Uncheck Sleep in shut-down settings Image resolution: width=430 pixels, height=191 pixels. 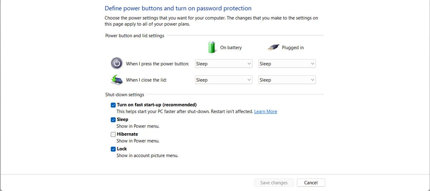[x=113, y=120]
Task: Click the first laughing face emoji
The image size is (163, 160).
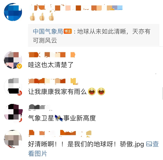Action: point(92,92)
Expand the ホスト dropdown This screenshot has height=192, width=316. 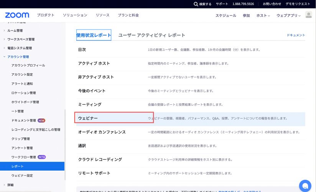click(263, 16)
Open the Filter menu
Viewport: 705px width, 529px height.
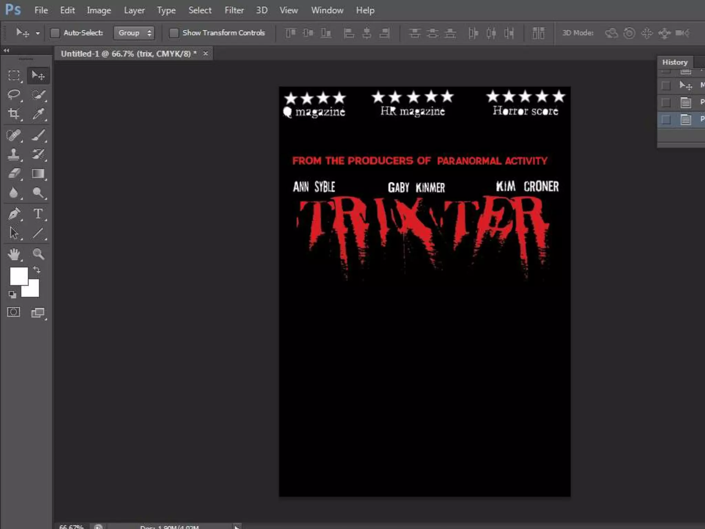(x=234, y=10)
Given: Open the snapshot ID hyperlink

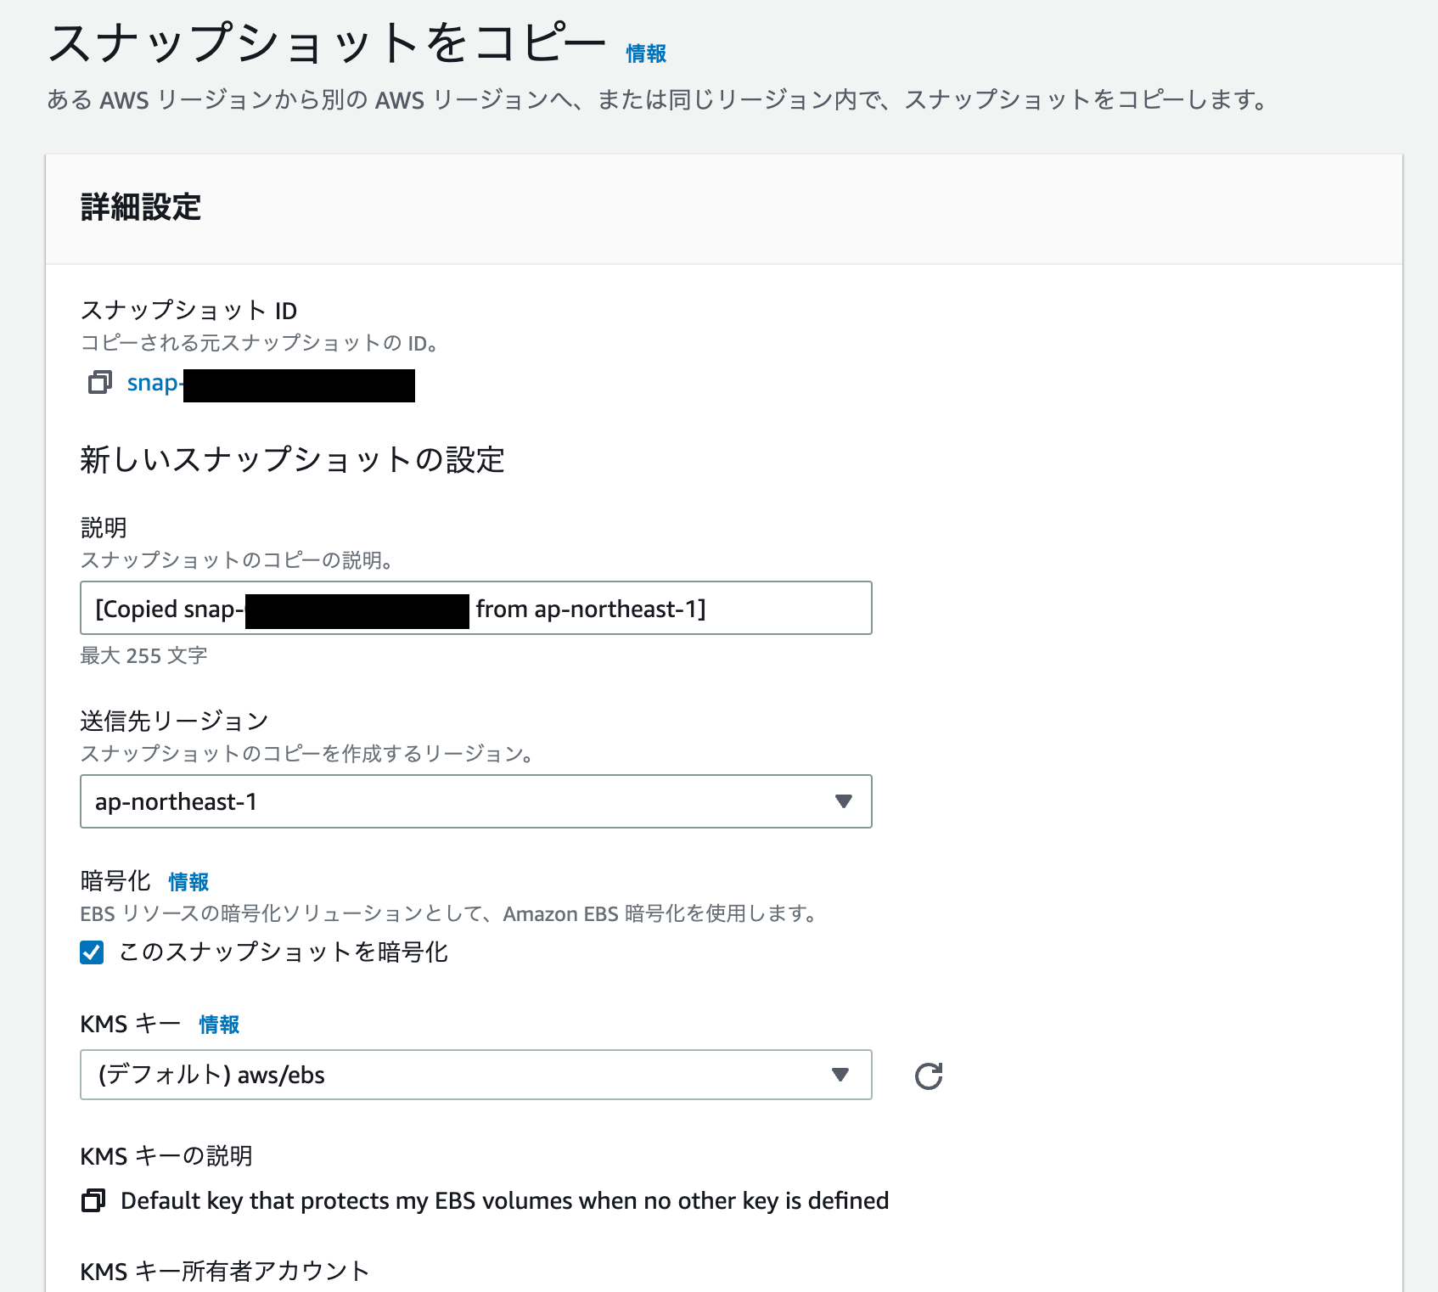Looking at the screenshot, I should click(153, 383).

==

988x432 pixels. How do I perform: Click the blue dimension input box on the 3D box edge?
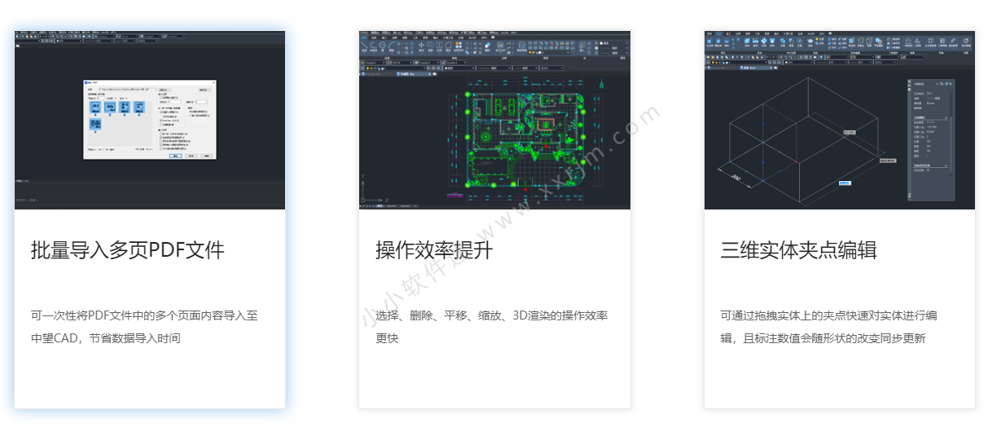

=== GOAL ===
Rewrite the rows starting at the line containing "Open the Filter menu" and ending at the line containing "Looking at the", with "hyperlink" swapped for "link" and nothing else altered. Omit the pictures.

=== REPLY ===
Open the Filter menu
Viewport: 705px width, 529px height.
(x=234, y=10)
Given: Open the snapshot ID link

Looking at the screenshot, I should click(153, 383).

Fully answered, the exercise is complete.